**TASK GOAL**
In the data below, which lines hold the word "Viewport"? Copy them.
====================
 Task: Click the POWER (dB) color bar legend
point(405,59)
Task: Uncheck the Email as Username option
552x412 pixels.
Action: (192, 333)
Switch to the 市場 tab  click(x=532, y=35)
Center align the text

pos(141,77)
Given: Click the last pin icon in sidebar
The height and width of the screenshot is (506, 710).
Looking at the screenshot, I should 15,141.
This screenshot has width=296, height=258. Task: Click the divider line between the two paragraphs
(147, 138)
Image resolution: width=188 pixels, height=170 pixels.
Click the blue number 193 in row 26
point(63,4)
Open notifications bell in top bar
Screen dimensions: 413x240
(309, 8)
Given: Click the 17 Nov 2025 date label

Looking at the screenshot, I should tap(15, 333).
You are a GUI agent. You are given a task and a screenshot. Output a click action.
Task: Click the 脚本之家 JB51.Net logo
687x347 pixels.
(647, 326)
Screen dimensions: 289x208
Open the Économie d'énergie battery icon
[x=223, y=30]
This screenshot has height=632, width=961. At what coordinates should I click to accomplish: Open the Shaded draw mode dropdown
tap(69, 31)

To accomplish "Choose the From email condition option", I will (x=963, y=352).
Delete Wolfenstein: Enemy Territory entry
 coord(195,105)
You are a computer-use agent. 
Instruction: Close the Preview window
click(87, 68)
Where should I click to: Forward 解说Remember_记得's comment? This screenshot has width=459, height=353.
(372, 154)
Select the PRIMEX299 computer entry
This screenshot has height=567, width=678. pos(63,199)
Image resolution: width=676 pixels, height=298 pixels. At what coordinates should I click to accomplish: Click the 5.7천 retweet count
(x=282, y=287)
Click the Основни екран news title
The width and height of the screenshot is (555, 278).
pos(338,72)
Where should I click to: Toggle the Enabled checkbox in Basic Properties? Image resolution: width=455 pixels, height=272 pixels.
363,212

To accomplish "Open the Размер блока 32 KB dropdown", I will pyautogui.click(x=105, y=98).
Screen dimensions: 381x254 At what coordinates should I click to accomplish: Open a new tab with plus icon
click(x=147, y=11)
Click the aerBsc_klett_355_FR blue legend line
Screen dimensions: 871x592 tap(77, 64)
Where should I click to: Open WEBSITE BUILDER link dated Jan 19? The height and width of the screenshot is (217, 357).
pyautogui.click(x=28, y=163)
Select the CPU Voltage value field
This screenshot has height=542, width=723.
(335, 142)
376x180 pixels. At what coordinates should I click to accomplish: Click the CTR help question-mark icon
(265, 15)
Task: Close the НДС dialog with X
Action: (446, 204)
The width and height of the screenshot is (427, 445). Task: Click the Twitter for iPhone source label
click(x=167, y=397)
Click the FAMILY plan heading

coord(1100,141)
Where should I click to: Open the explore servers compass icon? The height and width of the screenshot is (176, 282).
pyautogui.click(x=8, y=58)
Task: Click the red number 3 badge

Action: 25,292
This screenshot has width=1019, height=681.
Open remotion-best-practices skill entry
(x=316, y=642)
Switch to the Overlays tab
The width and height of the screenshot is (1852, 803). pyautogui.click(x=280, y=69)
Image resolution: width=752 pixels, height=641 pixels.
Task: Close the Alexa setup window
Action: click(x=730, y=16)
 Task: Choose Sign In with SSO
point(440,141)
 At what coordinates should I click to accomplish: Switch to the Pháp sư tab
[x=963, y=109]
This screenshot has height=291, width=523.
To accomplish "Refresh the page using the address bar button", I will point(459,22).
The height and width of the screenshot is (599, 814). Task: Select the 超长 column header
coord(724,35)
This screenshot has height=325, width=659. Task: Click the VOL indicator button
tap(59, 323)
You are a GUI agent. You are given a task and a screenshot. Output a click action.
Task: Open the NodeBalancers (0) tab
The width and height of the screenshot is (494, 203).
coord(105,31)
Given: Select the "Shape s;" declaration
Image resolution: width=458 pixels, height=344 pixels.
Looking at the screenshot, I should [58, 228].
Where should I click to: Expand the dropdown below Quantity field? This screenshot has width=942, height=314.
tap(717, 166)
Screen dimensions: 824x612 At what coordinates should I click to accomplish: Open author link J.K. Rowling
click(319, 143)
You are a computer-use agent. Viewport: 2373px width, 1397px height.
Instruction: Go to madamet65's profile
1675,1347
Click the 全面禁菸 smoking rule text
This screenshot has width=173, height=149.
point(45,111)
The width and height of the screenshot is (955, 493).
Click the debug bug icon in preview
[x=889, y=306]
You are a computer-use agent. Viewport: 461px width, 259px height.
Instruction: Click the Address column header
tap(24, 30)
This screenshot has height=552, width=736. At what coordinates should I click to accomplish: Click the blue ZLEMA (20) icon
====================
**EXERCISE OUTPUT**
You are a computer-use agent. Viewport: 2373px width, 1397px height.
You are a computer-use agent. Viewport: 461px width, 259px height.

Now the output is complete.